Sin noticias del particular 'Brexit' eléctrico del Mundial de RallyCross

 |  @fernischumi  | 

Despedimos el mes de marzo sin anuncios importantes por parte del promotor del World RX. A solo una semana de que comience la temporada 2019 en el Circuito de Yas Marina, la fecha de corte del 29 de marzo no nos ha arrojado ningún tipo de confirmación acerca de las posibilidades de que el E-WRX haya obtenido el visto bueno por parte de la FIA para su creación a partir de la temporada 2021, un año más tarde de lo que originalmente estaba previsto.

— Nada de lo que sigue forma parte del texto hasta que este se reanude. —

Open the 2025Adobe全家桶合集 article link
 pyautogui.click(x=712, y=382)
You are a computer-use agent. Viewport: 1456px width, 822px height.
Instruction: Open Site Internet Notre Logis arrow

La gran evasión por parte de los fabricantes, así como un cambio tan grande en una disciplina en plena expansión, han terminado por frenar en seco las aspiraciones de convertir la categoría reina del Mundial de RallyCross en una competición entre supercars eléctricos. Paul Bellamy, responsable del World RX en IMG, aseguraba hace unas semanas el estar manteniendo conversaciones muy cercanas con hasta cuatro fabricantes, entre los que nos encontrábamos con nombres como Hyundai, Ford, Volkswagen y MINI.

La Federación Internacional de Automovilismo había establecido en tres el límite mínimo de fabricantes que se necesitaban para iniciar el E-WRX, una cifra ligeramente inferior a los cuatro que se habían establecido inicialmente como requisito antes de retrasar su inicio hasta 2021. Sin Peugeot ni Audi, todo parecía indiciar que llegar incluso a esta cifra reducida iba a ser muy complicado, todo ello con la amenaza de saber que, si se llegaba a la fecha de corte del 29 de marzo sin una resolución favorable, el proyecto del Mundial de RallyCross eléctrico sería guardado en un cajón definitivamente.

¿Y ahora qué? Esa es la pregunta que nos hacemos obligatoriamente todos. Según David Evans en Autosport, la FIA realizará un comunicado a principios de la próxima semana en el que se darán más detalles, sin embargo, la opción de que el E-WRX llegue en 2021 parece estar descartada al menos tal y como se había presentado hasta el momento, lo que seguramente supondrá un problema para Williams y ORECA, dos empresas que ya habían sido elegidas para encargarse del suministro de las baterías y de los chasis estándar de dicha categoría eléctrica y que a buen seguro ya habían destinado recursos humanos y económicos a preparar las primeras fases del proyecto debido a la cercanía de fechas.

Obviamente hay otras opciones más allá de la transición ‘dura’ que se había planteado entre motores de combustión interna y eléctricos. La desconexión de los propulsores térmicos no tiene que ser necesariamente tan abrupta y se pueden plantear nuevos escenarios como la convivencia entre tecnologías como ocurre en el Trofeo Andros o la decisión de establecer una categoría eléctrica inferior que atraiga a los fabricantes o a los equipos con apoyo oficial tal y como sucede en el Mundial de Motociclismo con Moto E. En unas horas saldremos de dudas.